● Activity:
What follows is a set of entries. Repeat them exactly, but not their pictures.

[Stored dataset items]

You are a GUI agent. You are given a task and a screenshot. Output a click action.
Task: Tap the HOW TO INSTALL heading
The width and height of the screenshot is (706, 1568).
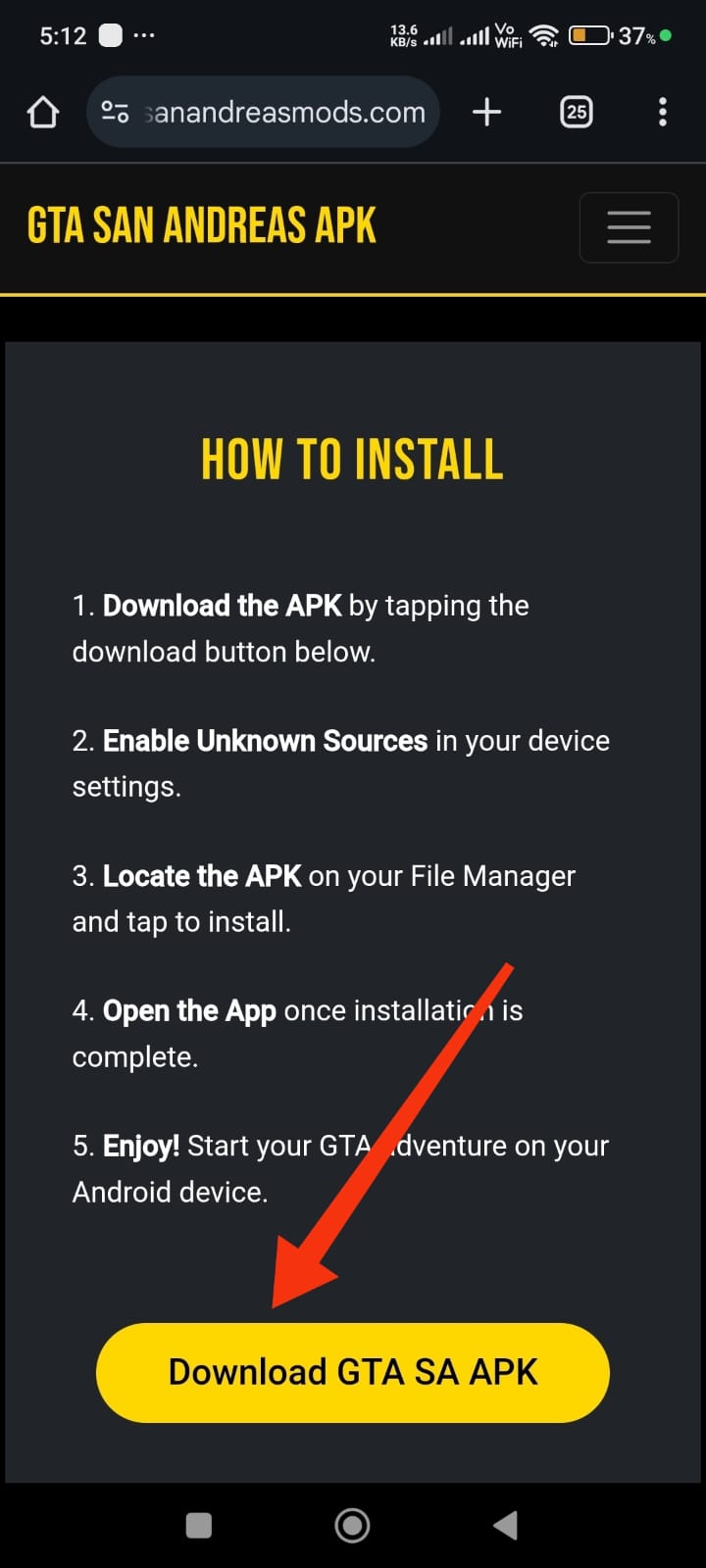(352, 459)
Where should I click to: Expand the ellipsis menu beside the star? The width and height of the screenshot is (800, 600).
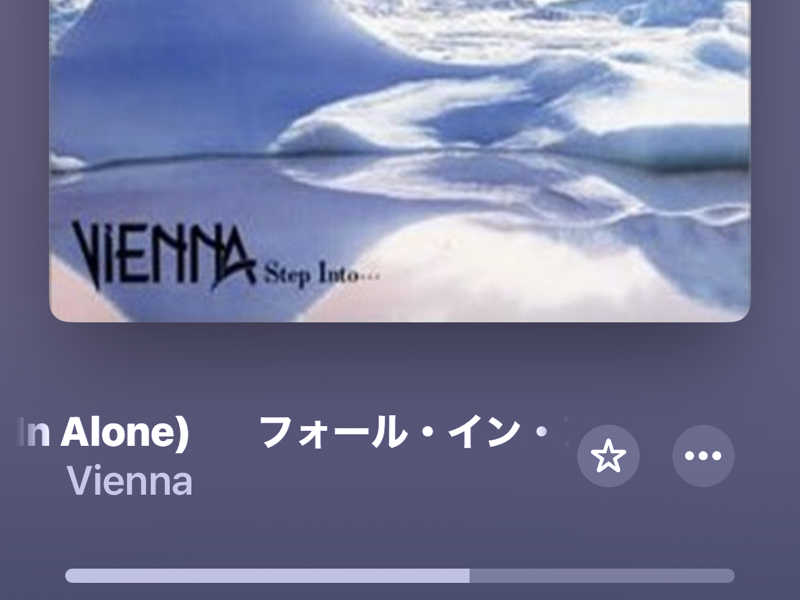[x=703, y=456]
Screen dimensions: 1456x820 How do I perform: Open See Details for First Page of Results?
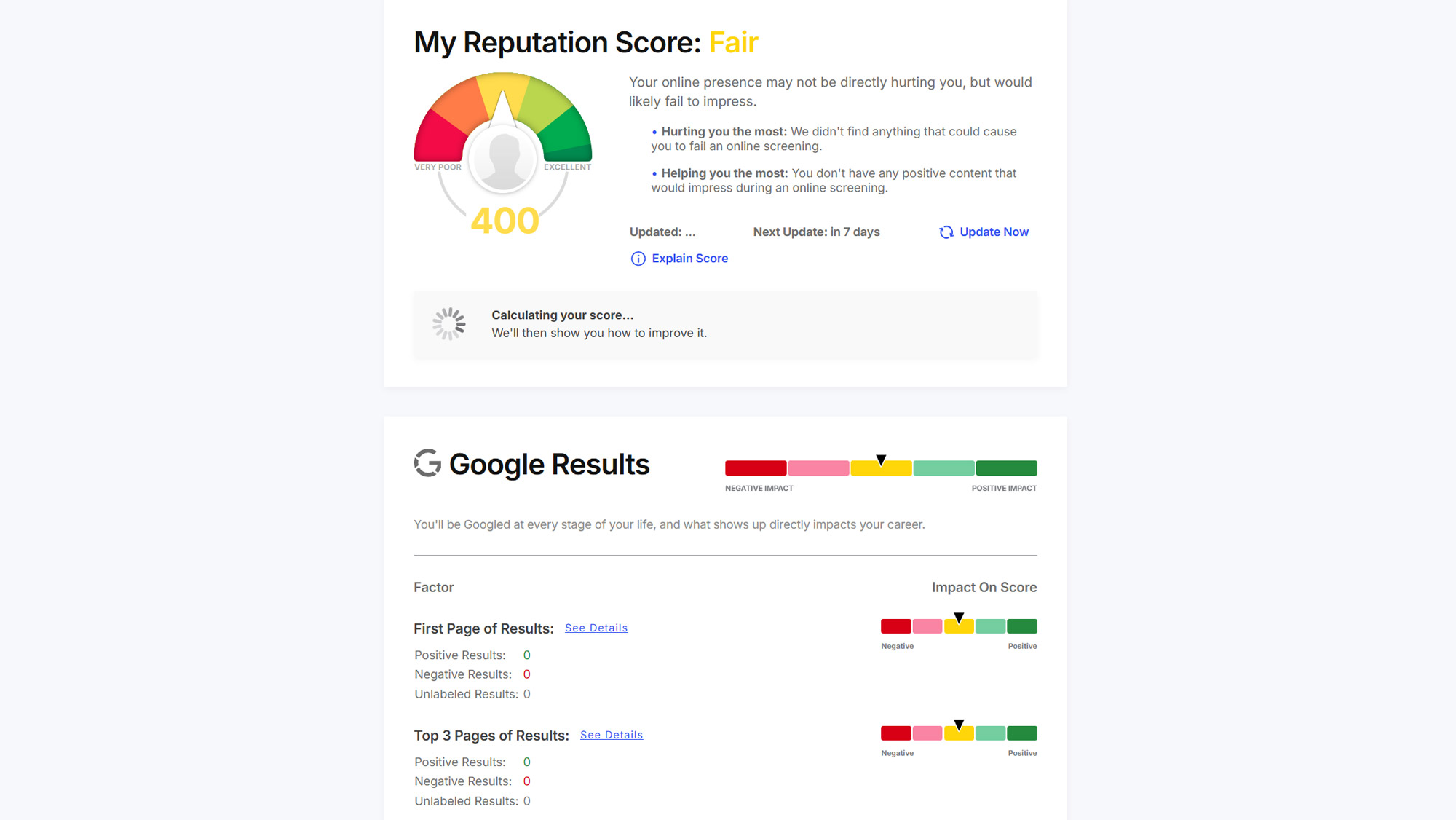(x=596, y=628)
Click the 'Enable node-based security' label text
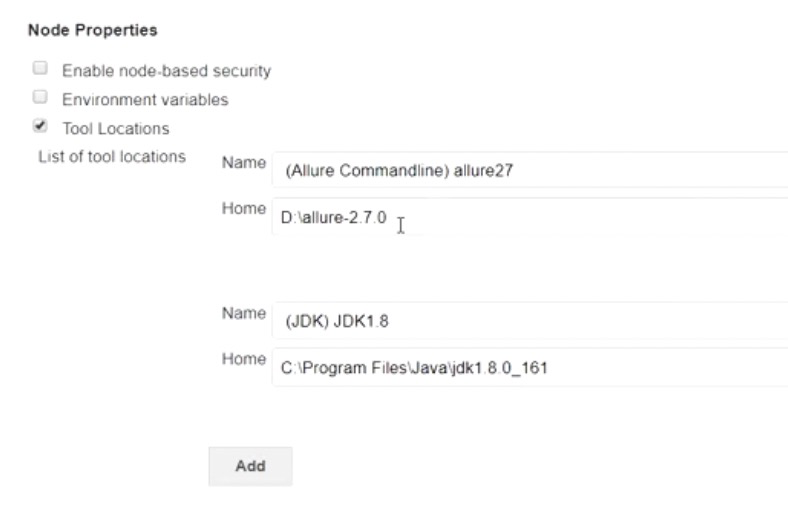The width and height of the screenshot is (788, 510). (x=166, y=71)
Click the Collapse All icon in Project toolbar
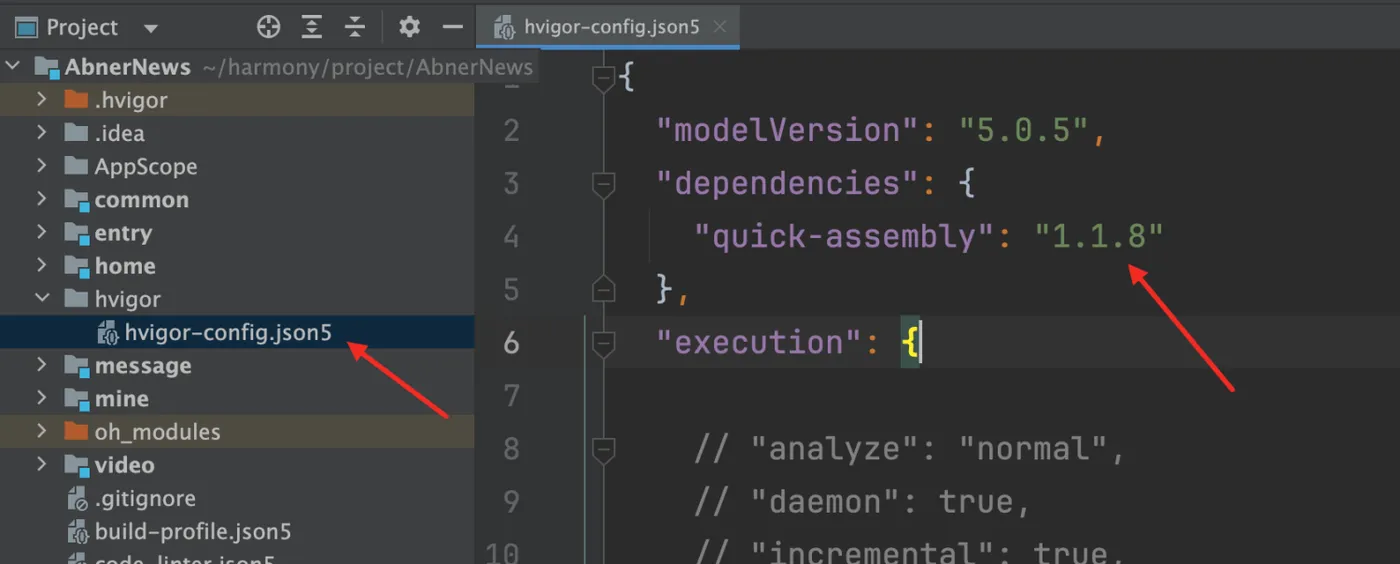 point(355,27)
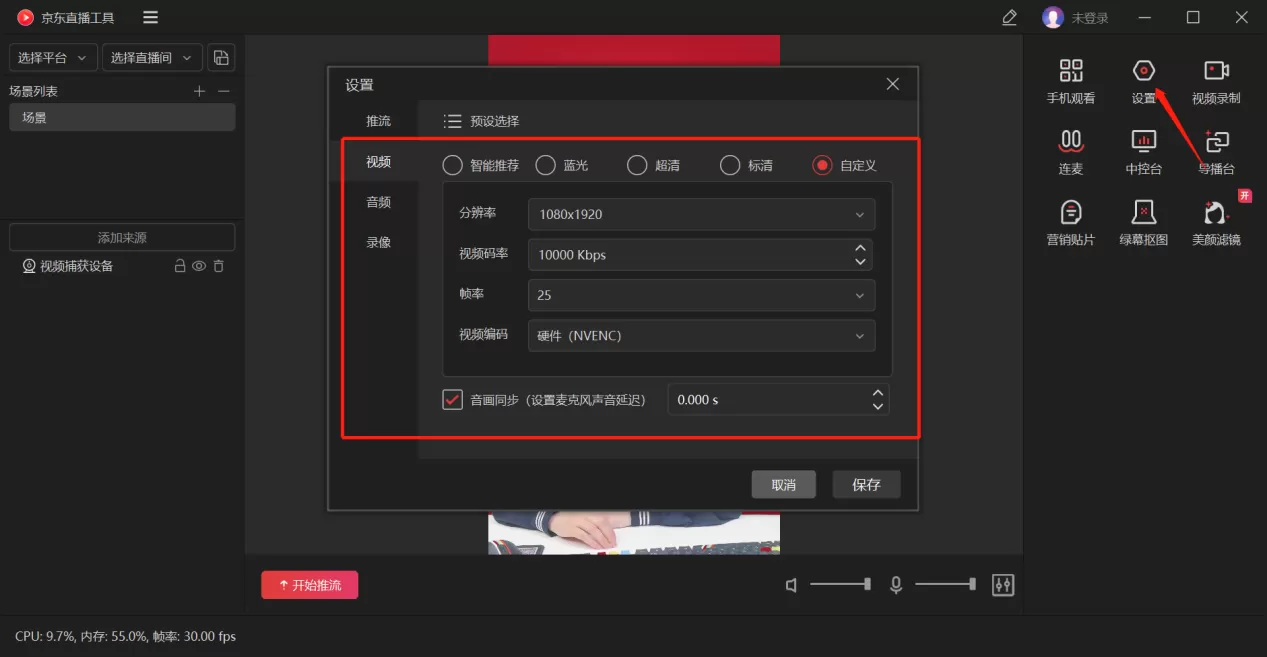1267x657 pixels.
Task: Open the 手机观看 phone viewing panel
Action: 1070,80
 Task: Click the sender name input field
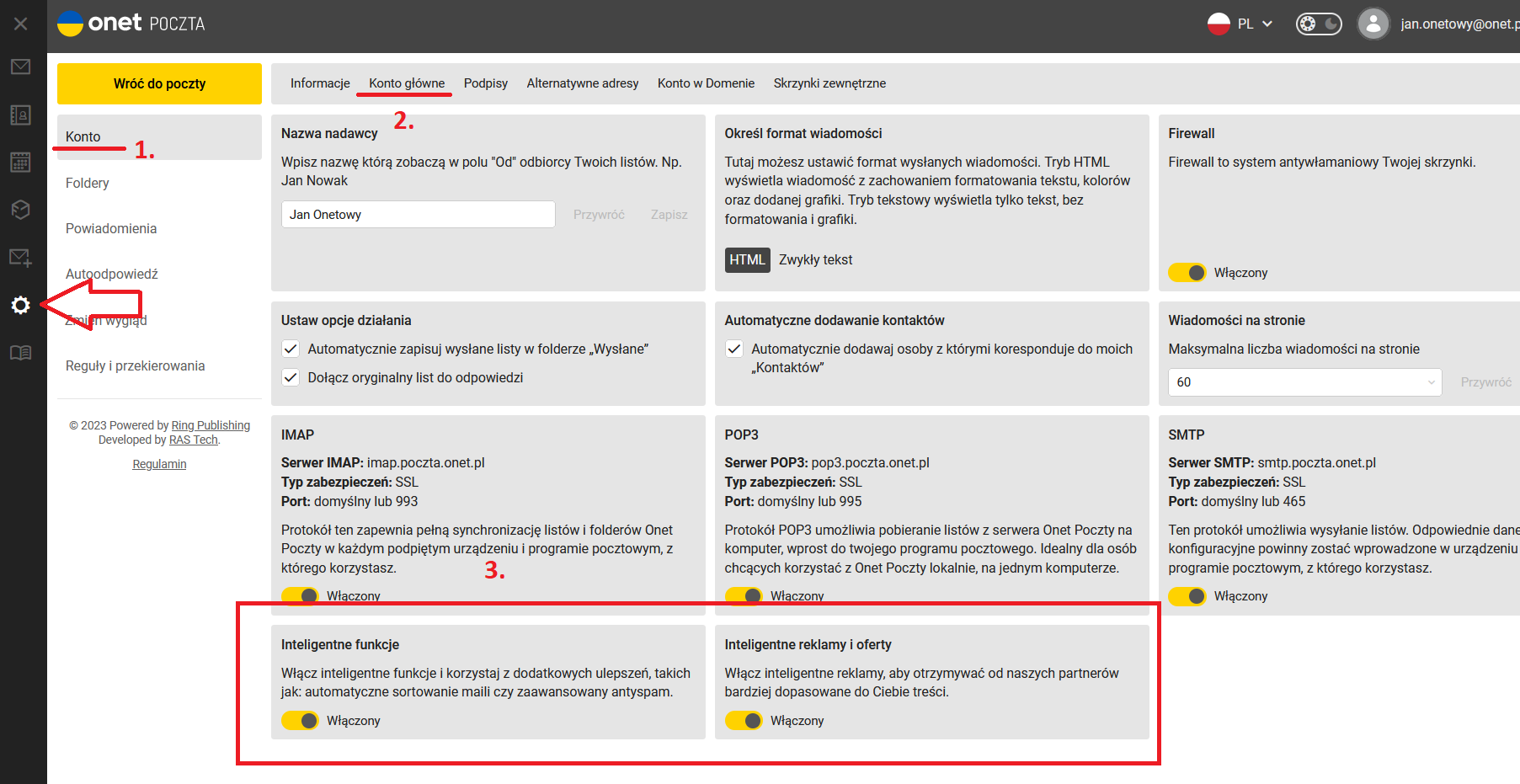(418, 215)
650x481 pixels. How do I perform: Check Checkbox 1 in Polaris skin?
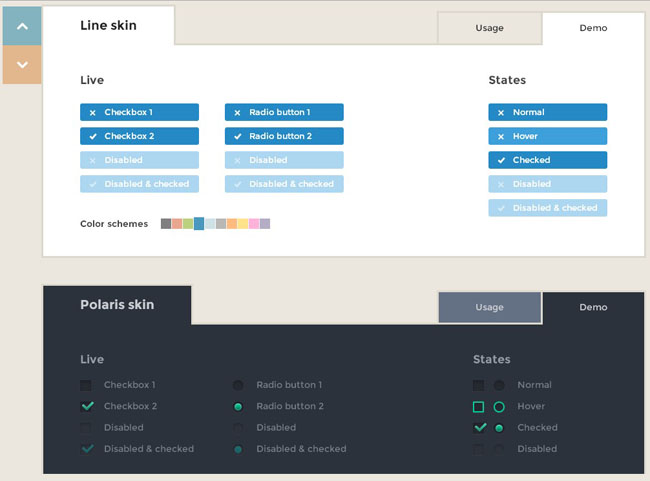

● Task solution:
You are a GUI agent. You are given a task and a screenshot. Output a click action.
Task: Tap the HOW TO INSTALL heading
The width and height of the screenshot is (706, 1568).
(352, 459)
Where should I click to: Expand the ellipsis menu beside the star? The width and height of the screenshot is (800, 600).
[x=703, y=456]
Screen dimensions: 1456x820 How do I perform: Open See Details for First Page of Results?
(x=596, y=628)
Click the 'Enable node-based security' label text
The width and height of the screenshot is (788, 510). (x=166, y=71)
Click the Collapse All icon in Project toolbar
 point(355,27)
1267x657 pixels.
Task: Open the 手机观看 phone viewing panel
Action: 1070,80
 Task: Click the sender name input field
(418, 215)
650x481 pixels. How do I perform: Check Checkbox 1 in Polaris skin?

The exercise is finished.